▸ **Exercice écrit 1**
D'après l'extrait à lire, quel film de Joe Wright figure parmi les références cinématographiques ?
▸ **Exercice écrit 2**
Recopiez fidèlement le passage de l'extrait à lire qui commence par « - Johnny got » et s'achève sur « deer hunter (Cimino) ».

▸ **Extrait à lire**
|---|

Je reviens donc, un instant, sur ce texte improvisé - souvenez-vous, magnifique, formidable - autour de "Birdy" d'Alan Parker.
Le lecteur attentif aura bien évidemment pris soin de relever les multiples tropes magnétiquement invoqués ça et là, dans un ballet étourdissant et enchanteur digne de La Péri de Paul Dukas. On est branché sur l'inconscient ou on ne l'est pas. Point n'est besoin d'insister. L'humilité n'insiste jamais. C'est pourquoi je ne m'appesantirai pas outre-mesure. Je me contenterai de dévoiler quelques éléments épars de cette architecture cryptophorique à la fois savante, ignare, et verviétoise.
Tout d'abord, les ailes, l'envol, le vol (frères Wright); et son envers symétrique, le monde de l'eau (océan, plongeon, placenta, etc), et toutes ces choses;
- autres bébêtes, avec ou sans plumes: soldats-baleines, perroquets télépathes, saintexuperys, prométhées, icariens, archéoptéryx-s, tyrannosaurus-Rex-s, etc
- Allusions imbriquées à diverses théories paléo-anthropo-philosophico-psychanalytiques envisagées comme "transformateurs Duchamp". Farpaitement :
Abraham & Törok (L'Unité duelle, dans "L'écorce et le noyau"),
Ferenzci (Thalassa),
Jean-François Lyotard (La chose, l'inhumain, les grands ancêtres, in "examen oral")
Mélanie Klein (théorie du "bon et du mauvais sein" dans "Envie & Gratitude"),
Winnicott (l'objet transitionnel, le "forda", la "couverture de Linus", in "Jeu et réalité"),
K. G. Jung (la persona, in Dialectique du moi et de l'inconscient), etc.
- Tropes littéraires: Mallarmé, Michaux, Lovecraft, Stevenson, Daniel Goossens, Pierre Perret, Heidegger, Baudelaire, Rimbaud, Hergé (frères Loisau-Wright), Saint Ex (citadelle), Kant (le beau et le sublime), etc.
Plus le fluide (glacial, of course), le grano, salis, évidently, la folle, du logis, forcémently. Et les mineurs de fond. Et les naufragés de l'île de la tortue. Et le Paris-Brest. Et toute la smala. Tous à Zanzibar. Tous à Verviers-Central.
- Références cinématographiques:
- Birdy (Alan Parker)
- Reviens moi (Joe Wright)
- Le grand bleu (Besson)
- la ligne rouge (Malick)
- Johnny got his gun (Trumbo)
- Jurassik park, le Soldat Ryan (Spielberg)
- Le testament d'Orphée; la belle et la bête (Cocteau)
- La Chose (Carpenter)
- La nuit du chasseur (Laughton)
- les contrebandiers de Moonfleet (Lang)
- The deer hunter (Cimino)
- Apocalypse now (Coppola)
- Persona (Bergman)
- Ces merveilleux fous volants dans leurs drôle de machines (Annakin)
- Full metal Jacket (Kubrick)
Bref, étourdissant. Quel talent. Christian Tzara peut aller se rhabiller, le pauvre. Et son perroquet aussi. Que son grrraand crick le croque.
Ensuite, L'Origine des oiseaux (nouvelle d'Italo Calvino dans "Temps zéro") & Les Dinosaures (dans "Cosmicomics"), matrices de la machine textuelle hypno-grammato-mnésique.

|---|

▸ **Données affichées**
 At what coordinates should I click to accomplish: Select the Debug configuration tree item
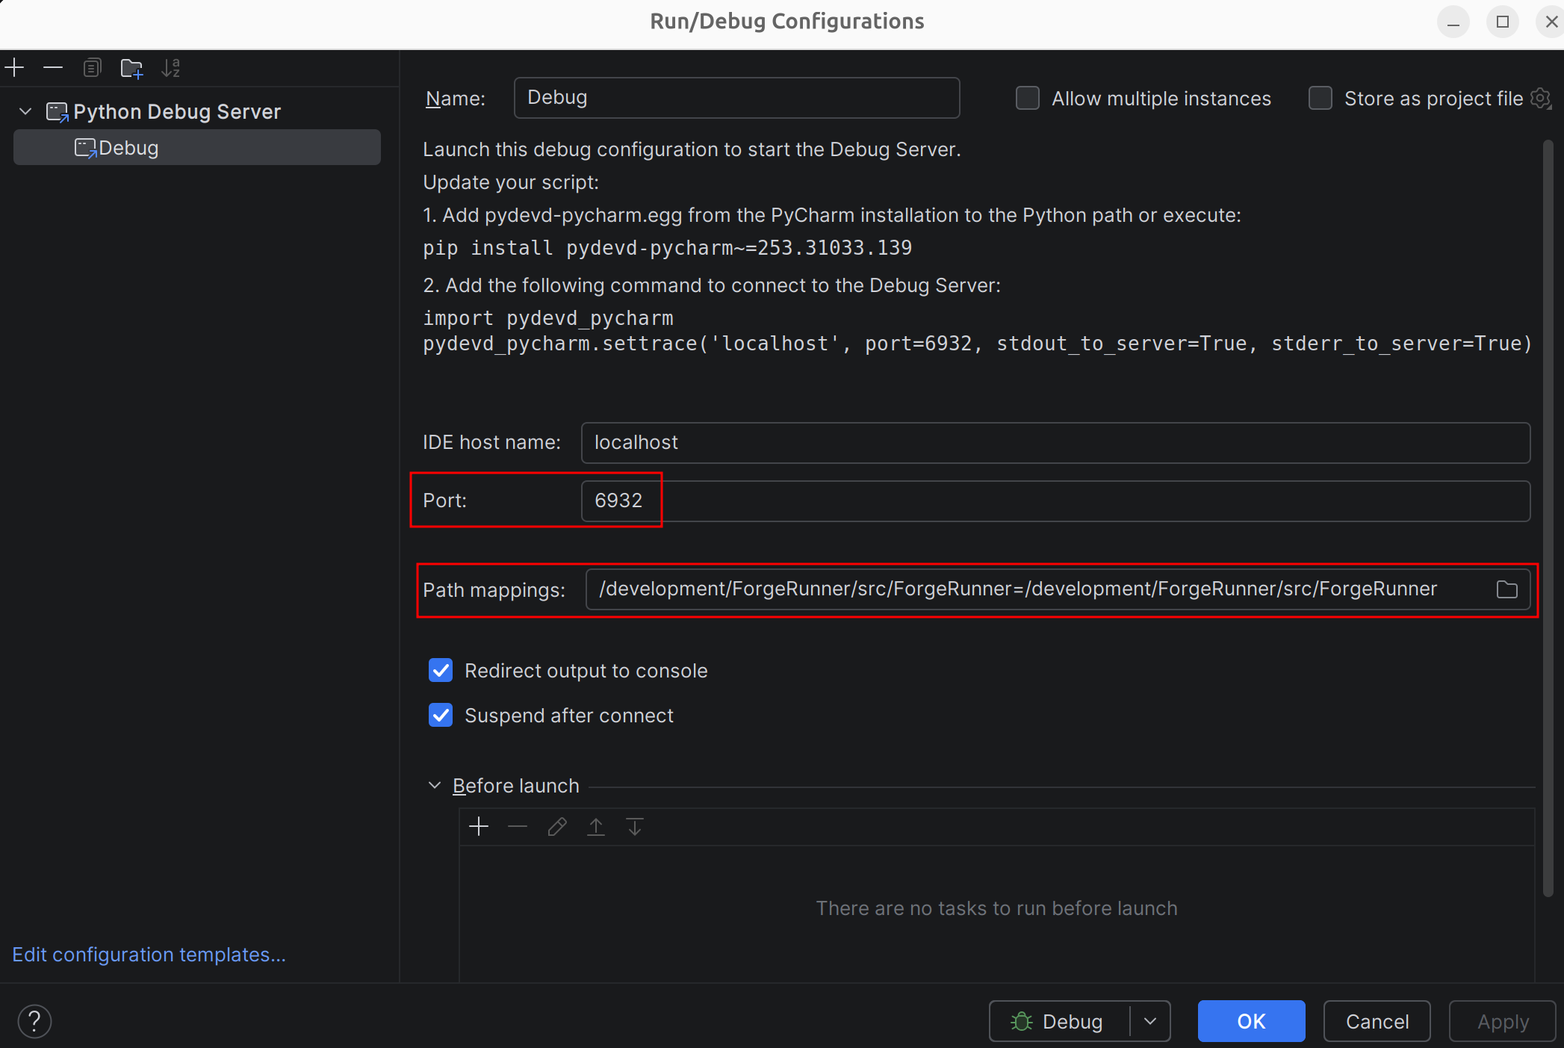128,148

|---|

▸ **Réponse attendue 1**
Reviens moi.

▸ **Réponse attendue 2**
- Johnny got his gun (Trumbo)
- Jurassik park, le Soldat Ryan (Spielberg)
- Le testament d'Orphée; la belle et la bête (Cocteau)
- La Chose (Carpenter)
- La nuit du chasseur (Laughton)
- les contrebandiers de Moonfleet (Lang)
- The deer hunter (Cimino)